For generations, homosexuality has largely been a taboo topic for the Vatican, ignored altogether or treated as “an intrinsic moral evil,” in the words of the previous pope.I don't want to belittle how big a change this is for The Vatican, especially considering the Times' next paragraph:
In that context, brief remarks by Pope Francis suggesting that he would not judge priests for their sexual orientation, made aboard the papal airplane on the way back from his first foreign trip, to Brazil, resonated through the church. Never veering from church doctrine opposing homosexuality, Francis did strike a more compassionate tone than that of his predecessors, some of whom had largely avoided even saying the more colloquial “gay.”
“If someone is gay and he searches for the Lord and has good will, who am I to judge?” Francis told reporters, speaking in Italian but using the English word “gay.”
Francis’s words could not have been more different from those of Benedict XVI, who in 2005 wrote that homosexuality was “a strong tendency ordered toward an intrinsic moral evil,” and an “objective disorder.” The church document said men with “deep-seated homosexual tendencies” should not become priests.From "a strong tendency ordered toward intrinsic moral evil" to "who am I to judge" is a big step, no doubt about it but I wanted to look deeper into that rhetorical question as well as it's closely related "It's not my place to judge."
While it's entirely possible, I suppose, that when someone uses either phrase to some member in the LGBTQ community that person might mean it to say "there is nothing wrong with being gay (or "L" or "B" or "T" or "Q" and so on..." but if you take a look at the actual words, something else is being said entirely.
"Who am I to judge?" at the very least implies that there is a judgement to be made, doesn't it? We rarely if ever hook that question onto something we approve of, only stuff we disapprove of. For example, would anyone be caught saying "Just like me, Steve thinks the Beatles are better, much better, than the Stones.

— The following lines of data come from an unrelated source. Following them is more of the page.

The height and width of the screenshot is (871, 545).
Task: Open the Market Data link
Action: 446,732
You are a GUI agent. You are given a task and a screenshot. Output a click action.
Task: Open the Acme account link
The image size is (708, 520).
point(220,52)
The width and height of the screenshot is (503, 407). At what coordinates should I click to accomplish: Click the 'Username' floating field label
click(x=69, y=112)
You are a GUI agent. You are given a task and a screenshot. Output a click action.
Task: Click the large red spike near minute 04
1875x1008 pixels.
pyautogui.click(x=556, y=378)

But who am I to judge?"
See how that works?
Additionally, when someone says "It's not my place to judge" they're also implying that they know what the outcome of whatever that judgement is, whenever it'll be made by whomever would be making it, even if it's not them. They're just not gonna say what they already know in their heart it already is.

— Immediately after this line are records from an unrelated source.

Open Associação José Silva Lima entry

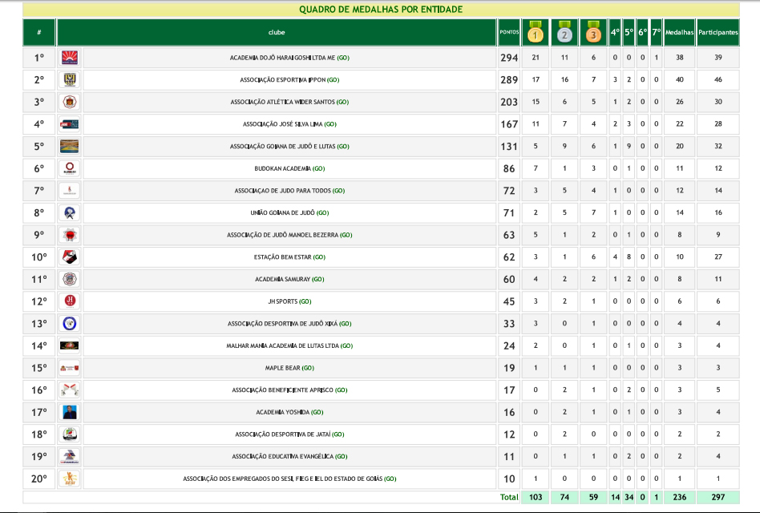289,124
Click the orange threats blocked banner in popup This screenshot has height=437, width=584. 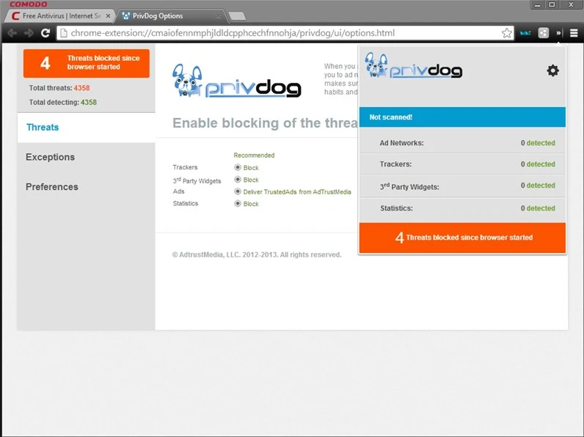pyautogui.click(x=462, y=238)
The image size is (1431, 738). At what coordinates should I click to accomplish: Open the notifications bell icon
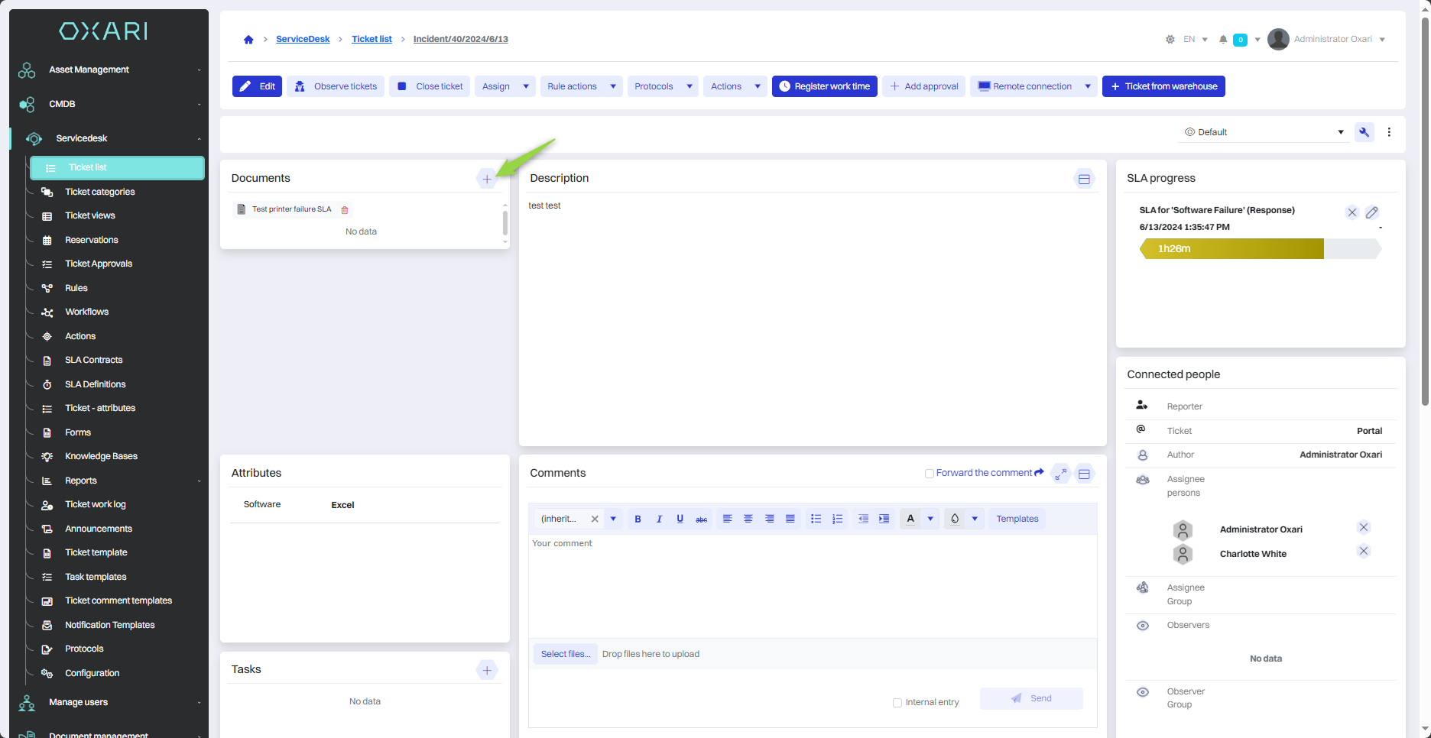tap(1223, 40)
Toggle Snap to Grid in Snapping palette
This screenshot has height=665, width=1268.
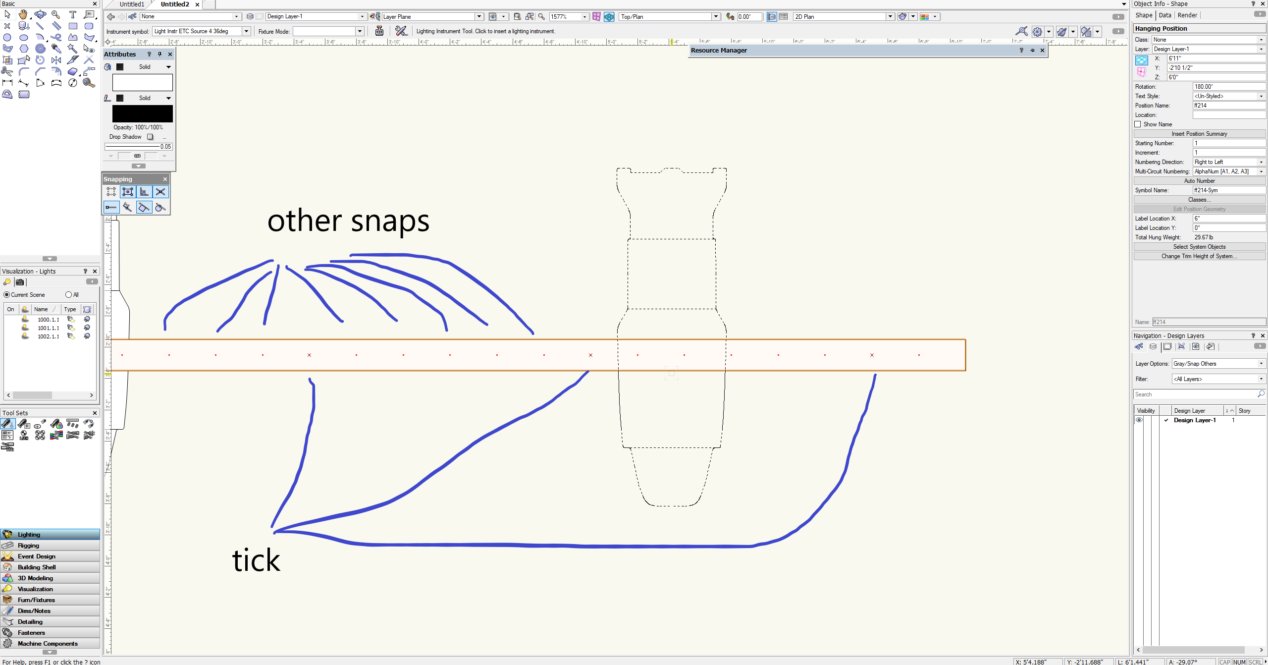(x=111, y=192)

In effect, however tolerant sounding the phrase might be (and again however Cardinal Dolan wishes to redefine it, it's still a huge leap forward for The Vatican), it still means:
I know that God will judge it negatively.And so on.
2 comments:
I am going to suggest an alternative way of looking at the Pope's statement. First of all, to many people the Pope is the judger in chief. His statements, his judgments carry perhaps the ultimate weight with many of world's people. If he feels he does not have moral authority to judge homosexuality, that implies not that someone else does, rather that no one on earth has that moral authority.
The other thing that the Pope's statement evokes is the line from bible, let he who is without sin cast the first sin.
Ed: In my haste to post this I left out quite an important component.
When one says "It's not my place to judge," that person is asserting that it's GOD'S place to make that judgement. Once you inject that into the rest of my incomplete argument, the rest becomes, "I know that that God will be judging that person and furthermore I know he'll be judging harshly."